**Instructions for the task:** Reproduce the entries shown below only from the line with "This screenshot has height=1080, width=2268." down to the line with "Task: Open the updates icon showing 5", keeping both end lines and copying each one exactly.

=== Begin Enclosure ===

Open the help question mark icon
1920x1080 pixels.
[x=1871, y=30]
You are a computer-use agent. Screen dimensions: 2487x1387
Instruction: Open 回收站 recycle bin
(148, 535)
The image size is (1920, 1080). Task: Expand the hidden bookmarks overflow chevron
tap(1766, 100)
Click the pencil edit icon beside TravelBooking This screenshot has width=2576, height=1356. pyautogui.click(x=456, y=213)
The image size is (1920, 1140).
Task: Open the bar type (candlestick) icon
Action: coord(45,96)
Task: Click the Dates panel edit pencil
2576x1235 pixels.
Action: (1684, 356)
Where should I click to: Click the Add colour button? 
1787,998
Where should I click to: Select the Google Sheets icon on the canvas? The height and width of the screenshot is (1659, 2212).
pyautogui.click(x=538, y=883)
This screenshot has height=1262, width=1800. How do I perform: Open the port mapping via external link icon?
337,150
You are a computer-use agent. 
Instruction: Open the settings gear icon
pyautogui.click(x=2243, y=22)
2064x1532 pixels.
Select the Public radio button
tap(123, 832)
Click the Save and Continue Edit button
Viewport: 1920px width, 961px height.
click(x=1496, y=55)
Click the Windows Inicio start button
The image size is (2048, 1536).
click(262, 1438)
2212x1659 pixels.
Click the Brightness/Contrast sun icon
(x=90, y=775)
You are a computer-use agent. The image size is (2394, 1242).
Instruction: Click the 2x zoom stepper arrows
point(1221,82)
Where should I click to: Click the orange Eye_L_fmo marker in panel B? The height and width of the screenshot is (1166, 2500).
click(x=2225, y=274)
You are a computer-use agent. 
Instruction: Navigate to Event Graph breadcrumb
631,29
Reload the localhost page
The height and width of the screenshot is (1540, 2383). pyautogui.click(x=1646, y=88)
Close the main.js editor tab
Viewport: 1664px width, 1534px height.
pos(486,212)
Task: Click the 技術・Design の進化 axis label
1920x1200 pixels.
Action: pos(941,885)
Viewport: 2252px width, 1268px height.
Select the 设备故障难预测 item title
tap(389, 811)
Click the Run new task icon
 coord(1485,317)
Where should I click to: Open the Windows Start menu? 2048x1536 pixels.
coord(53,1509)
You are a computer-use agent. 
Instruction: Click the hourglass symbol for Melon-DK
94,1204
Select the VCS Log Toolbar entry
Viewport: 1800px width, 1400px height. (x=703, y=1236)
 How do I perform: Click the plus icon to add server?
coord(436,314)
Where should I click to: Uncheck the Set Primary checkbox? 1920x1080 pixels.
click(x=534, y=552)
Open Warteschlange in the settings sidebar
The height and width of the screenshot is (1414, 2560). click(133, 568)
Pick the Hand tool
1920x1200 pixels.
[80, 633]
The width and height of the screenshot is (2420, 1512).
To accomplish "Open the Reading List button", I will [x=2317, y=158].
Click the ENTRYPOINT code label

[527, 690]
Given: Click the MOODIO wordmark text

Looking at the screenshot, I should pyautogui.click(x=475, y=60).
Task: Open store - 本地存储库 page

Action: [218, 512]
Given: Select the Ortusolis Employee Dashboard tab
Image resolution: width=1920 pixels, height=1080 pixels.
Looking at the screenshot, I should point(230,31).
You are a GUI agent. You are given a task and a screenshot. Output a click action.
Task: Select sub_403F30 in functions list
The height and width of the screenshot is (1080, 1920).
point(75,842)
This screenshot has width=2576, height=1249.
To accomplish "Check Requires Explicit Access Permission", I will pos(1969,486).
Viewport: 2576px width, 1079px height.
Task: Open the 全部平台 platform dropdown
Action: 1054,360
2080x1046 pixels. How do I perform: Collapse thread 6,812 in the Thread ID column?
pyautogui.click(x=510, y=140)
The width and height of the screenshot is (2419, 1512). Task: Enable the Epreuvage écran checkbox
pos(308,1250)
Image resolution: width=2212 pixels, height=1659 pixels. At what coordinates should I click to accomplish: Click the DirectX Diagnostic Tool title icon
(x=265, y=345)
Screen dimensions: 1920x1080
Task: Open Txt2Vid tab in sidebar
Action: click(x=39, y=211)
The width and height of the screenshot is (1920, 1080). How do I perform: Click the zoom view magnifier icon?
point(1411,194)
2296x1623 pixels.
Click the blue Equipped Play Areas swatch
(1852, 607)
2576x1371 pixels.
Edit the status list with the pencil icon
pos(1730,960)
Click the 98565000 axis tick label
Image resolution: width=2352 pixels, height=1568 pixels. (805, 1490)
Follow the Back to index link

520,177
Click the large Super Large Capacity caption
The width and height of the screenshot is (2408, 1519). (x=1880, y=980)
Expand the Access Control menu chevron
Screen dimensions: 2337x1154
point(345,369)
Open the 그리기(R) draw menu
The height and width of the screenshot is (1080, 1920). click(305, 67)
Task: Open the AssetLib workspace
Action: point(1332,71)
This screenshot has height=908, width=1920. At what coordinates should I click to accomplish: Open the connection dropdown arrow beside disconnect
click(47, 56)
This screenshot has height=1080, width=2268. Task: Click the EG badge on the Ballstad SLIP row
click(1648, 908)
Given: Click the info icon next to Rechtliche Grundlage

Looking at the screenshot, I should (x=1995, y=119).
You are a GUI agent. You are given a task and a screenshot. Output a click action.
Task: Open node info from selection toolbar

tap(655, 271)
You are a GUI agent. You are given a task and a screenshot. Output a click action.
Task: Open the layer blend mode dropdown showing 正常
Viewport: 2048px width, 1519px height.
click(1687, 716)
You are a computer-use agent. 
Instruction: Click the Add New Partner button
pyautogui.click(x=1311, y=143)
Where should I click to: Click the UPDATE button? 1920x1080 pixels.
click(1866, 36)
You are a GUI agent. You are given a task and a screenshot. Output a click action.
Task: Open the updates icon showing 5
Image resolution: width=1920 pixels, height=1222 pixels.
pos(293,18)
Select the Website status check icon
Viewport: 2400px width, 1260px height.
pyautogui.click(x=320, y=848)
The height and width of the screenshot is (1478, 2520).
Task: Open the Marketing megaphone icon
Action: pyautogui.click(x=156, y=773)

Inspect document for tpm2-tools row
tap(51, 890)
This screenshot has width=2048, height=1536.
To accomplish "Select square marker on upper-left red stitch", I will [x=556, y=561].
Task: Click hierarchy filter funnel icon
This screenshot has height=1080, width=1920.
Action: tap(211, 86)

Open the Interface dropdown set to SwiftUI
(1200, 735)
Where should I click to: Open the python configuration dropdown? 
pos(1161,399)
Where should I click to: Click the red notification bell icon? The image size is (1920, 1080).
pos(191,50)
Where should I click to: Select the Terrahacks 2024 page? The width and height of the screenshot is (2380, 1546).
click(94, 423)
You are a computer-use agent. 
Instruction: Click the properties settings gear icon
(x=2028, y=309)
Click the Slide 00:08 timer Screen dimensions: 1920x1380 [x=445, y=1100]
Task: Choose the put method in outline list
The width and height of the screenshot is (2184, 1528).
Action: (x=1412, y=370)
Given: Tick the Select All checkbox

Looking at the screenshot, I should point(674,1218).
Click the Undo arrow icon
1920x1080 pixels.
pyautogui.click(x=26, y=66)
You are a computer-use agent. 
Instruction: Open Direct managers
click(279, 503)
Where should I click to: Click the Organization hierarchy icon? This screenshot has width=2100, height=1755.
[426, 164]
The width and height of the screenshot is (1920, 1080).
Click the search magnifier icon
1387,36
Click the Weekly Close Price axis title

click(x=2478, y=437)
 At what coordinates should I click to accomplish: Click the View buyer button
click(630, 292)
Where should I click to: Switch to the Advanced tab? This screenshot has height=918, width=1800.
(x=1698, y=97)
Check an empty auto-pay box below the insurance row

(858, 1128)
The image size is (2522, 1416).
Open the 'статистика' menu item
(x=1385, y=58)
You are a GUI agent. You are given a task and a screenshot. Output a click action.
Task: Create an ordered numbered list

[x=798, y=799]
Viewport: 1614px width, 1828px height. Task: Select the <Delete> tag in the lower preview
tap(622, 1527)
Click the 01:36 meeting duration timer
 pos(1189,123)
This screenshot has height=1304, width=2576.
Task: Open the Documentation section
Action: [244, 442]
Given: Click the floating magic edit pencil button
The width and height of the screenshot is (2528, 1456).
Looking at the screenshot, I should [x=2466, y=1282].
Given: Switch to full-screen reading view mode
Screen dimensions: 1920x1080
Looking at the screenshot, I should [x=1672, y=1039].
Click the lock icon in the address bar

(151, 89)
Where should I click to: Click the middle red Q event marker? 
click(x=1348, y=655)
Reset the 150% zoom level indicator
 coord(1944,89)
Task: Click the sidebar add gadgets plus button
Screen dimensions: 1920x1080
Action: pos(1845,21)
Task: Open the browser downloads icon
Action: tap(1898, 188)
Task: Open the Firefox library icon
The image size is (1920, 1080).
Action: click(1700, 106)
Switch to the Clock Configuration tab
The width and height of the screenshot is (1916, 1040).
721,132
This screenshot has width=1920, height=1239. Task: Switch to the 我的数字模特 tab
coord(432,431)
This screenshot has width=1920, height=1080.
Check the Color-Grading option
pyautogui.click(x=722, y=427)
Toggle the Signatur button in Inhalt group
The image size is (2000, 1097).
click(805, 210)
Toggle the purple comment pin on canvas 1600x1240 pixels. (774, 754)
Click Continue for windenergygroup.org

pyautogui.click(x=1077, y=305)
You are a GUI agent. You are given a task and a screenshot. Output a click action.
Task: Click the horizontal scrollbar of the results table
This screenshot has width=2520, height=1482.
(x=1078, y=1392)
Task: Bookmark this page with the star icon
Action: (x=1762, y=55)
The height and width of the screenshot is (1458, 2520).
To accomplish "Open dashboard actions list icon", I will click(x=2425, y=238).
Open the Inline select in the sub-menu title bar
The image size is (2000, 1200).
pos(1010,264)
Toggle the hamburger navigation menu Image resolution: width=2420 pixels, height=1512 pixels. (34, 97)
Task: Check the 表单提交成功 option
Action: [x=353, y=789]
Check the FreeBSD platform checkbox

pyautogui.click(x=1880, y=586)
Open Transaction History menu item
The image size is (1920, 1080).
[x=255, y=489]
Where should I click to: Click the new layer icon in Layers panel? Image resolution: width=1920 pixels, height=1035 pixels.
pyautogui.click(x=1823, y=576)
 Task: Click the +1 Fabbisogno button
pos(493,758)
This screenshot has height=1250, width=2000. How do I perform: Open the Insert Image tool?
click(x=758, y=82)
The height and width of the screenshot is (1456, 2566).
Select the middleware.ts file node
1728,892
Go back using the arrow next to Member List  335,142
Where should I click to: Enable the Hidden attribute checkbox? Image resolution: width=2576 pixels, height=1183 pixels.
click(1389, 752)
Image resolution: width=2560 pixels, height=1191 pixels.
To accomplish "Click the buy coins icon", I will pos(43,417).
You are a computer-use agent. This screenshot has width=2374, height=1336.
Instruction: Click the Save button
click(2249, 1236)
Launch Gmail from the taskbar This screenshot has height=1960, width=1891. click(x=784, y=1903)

=== End Enclosure ===

**Output:**
This screenshot has height=1080, width=2268. Task: Click the EG badge on the Ballstad SLIP row
click(1648, 908)
Given: Click the info icon next to Rechtliche Grundlage

Looking at the screenshot, I should (x=1995, y=119).
You are a GUI agent. You are given a task and a screenshot. Output a click action.
Task: Open node info from selection toolbar

tap(655, 271)
You are a GUI agent. You are given a task and a screenshot. Output a click action.
Task: Open the layer blend mode dropdown showing 正常
Viewport: 2048px width, 1519px height.
click(1687, 716)
You are a computer-use agent. 
Instruction: Click the Add New Partner button
pyautogui.click(x=1311, y=143)
Where should I click to: Click the UPDATE button? 1920x1080 pixels.
click(1866, 36)
You are a GUI agent. You are given a task and a screenshot. Output a click action.
Task: Open the updates icon showing 5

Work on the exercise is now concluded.